Oblivious to all else, he followed.
So intent on her was he that he did not see the shadows, manlike, flitting at the edge of his vision; nor the net, until it fell upon him from midair and he fell, thrashing, tangled in its weight.
The four ossasim followed the net to earth, alighting easily, spaced around their quarry. Even before their wings grew limp they had gathered up the net, and him within it, helpless, his weight on his left arm, the arm, twisted under him, blazing with pain.
He was twirled and turned in the net until it became a shroud binding him round, preventing any movement. Then three of the red-eyed, gray-furred wehr-masters held him in midair, while the fourth pressed a cloyingly scented cloth to his mouth and nose. He struggled hopelessly, until he could not, until pink stars consumed his vision.
The last thing his struggling showed him was her face, green eyes huge, peering through the tough netting.
“Poor Deilcrit,” she murmured. “There is no place for such as you in the world. None at all.”
And he thought that she kissed his forehead, or was about to, as he spun into the drug’s domain.
The guards in the subterranean prison were pleasant to him, in that they did not abuse him, or any of the others in the straw-strewn cage. But then, they were not men, nor women, nor any creature he had ever seen. Some said that they were offspring of ossasim and Beneguan females, and mules as a consequence of this. They could have been, he supposed, given their lightly furred flesh and their horny, lipless jaws; but something told him that more could come from the mating of ossasim and woman than these. Privately, he judged them ossasim females, a position for which there were no other contenders, and reasoned that though it seemed the flat-breasted things were sexless, to an ossasim they might be ultimately enticing, with some other way of procreating than through the orifice women use. They did not abuse him, and he did not question them. After his initial fright, when one of the red-eyed things appeared, characteristically suddenly, through his prison’s door, he took little note of them. They were another feature of his new existence to which he simply adjusted.

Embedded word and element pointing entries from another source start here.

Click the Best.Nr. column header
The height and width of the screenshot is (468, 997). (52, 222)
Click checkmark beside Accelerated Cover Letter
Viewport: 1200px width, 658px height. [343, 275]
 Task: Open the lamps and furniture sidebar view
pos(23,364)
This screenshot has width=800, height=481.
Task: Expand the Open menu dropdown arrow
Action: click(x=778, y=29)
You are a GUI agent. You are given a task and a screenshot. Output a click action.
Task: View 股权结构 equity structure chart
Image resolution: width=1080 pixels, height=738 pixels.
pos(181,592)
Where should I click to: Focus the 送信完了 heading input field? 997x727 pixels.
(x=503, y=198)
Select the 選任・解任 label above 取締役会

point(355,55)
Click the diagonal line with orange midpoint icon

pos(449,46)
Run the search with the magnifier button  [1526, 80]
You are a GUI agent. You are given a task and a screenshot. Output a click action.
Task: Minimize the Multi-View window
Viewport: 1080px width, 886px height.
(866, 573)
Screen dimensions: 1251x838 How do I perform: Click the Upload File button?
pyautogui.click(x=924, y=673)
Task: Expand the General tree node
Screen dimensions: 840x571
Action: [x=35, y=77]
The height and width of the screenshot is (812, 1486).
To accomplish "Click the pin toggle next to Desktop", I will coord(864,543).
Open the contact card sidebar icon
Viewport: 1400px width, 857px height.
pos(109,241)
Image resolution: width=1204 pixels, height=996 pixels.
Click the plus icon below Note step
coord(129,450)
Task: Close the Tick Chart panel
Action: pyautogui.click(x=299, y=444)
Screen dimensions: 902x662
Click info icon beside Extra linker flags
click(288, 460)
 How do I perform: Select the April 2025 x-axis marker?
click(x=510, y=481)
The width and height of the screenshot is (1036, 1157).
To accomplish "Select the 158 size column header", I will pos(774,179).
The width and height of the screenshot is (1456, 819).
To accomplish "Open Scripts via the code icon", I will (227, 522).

He was not fettered, he was not stripped, he was not starved. He was free to walk the extent of his rocky prison with its one mirrorlike wall of glazed, fused black rock. This one wall was smooth as glass, and perfectly regular. All the rest of the cavern was, a gentle circling of seamless, irregular limestone. The door slid back from the featureless middle of the black wall, and when it was closed there was no sign as to exactly where on the wall it might have been. In the cavern’s roof were two barred openings, to which no man could climb. There was no reason to restrain any of them within the cave; its security was unbreakable.